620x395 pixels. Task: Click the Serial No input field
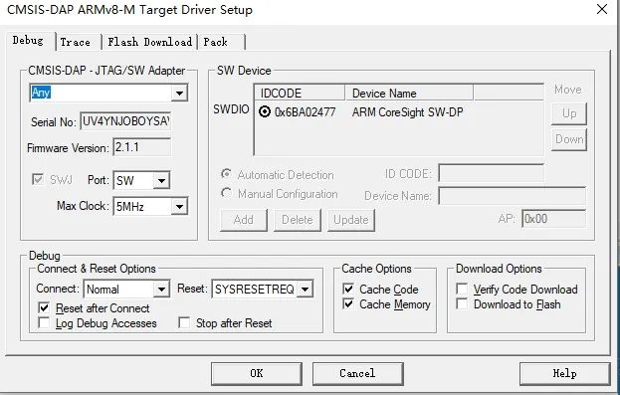coord(125,121)
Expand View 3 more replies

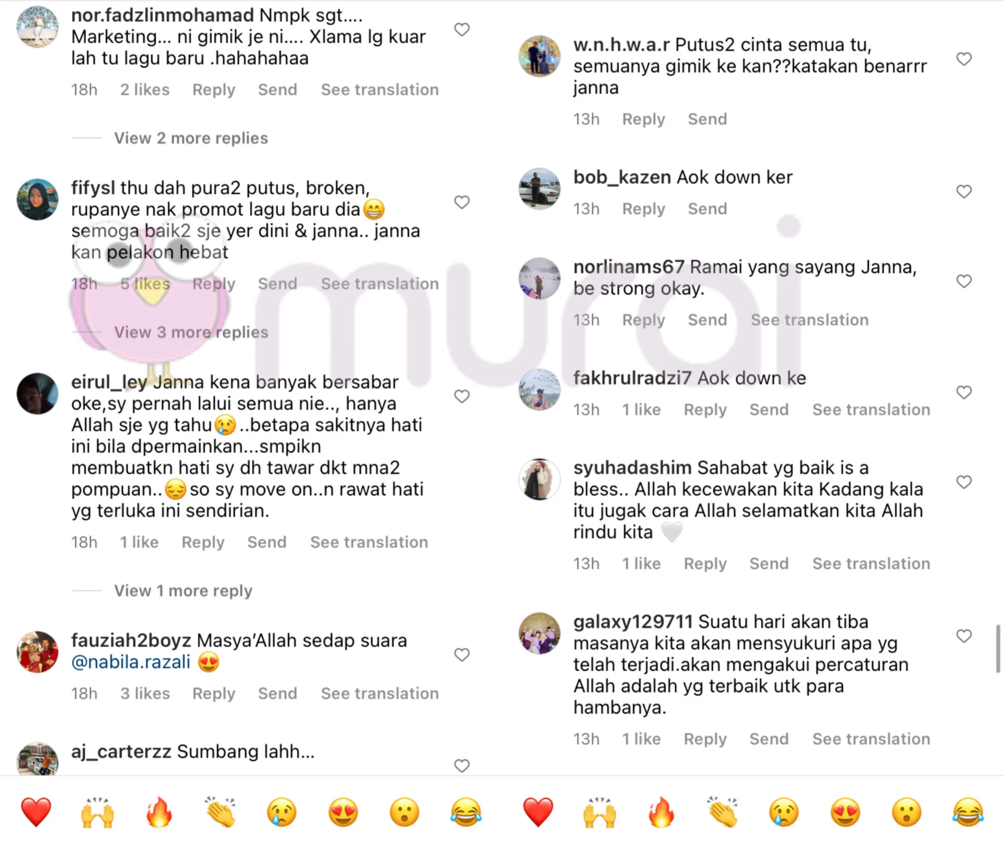point(191,332)
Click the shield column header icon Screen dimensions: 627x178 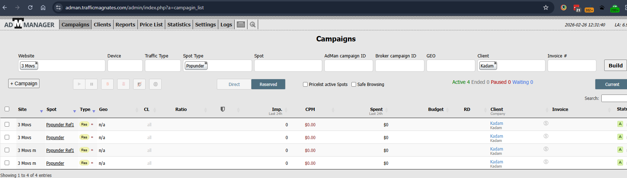tap(223, 110)
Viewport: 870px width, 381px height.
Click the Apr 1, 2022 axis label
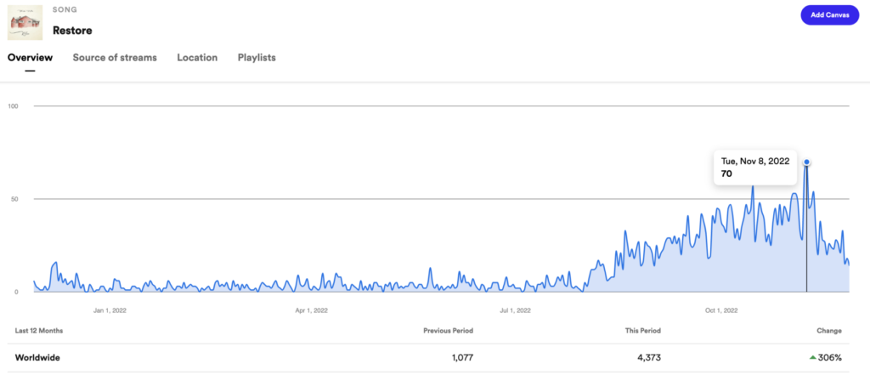[x=311, y=310]
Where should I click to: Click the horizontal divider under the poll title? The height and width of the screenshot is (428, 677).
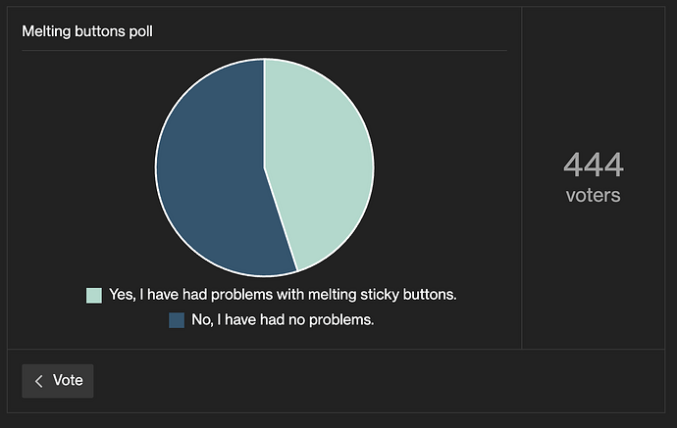click(265, 50)
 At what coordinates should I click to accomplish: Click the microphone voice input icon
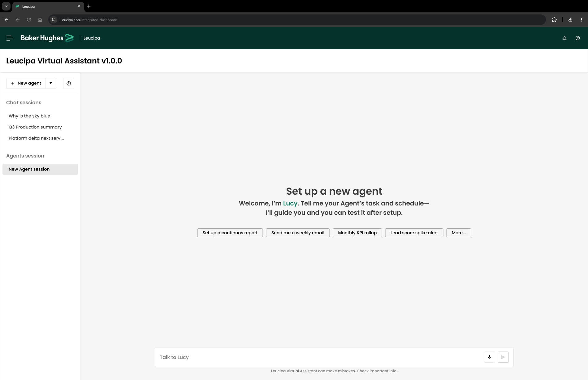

______________________________

◆ TASK REQUIREMENTS: Please gather every line in the listing above that contains the word "width".

◆ CORRECT RESPONSE:
Viewport: 870px width, 381px height.
Where should I click to: Click the horizontal divider under the poll title? The height and width of the screenshot is (428, 677).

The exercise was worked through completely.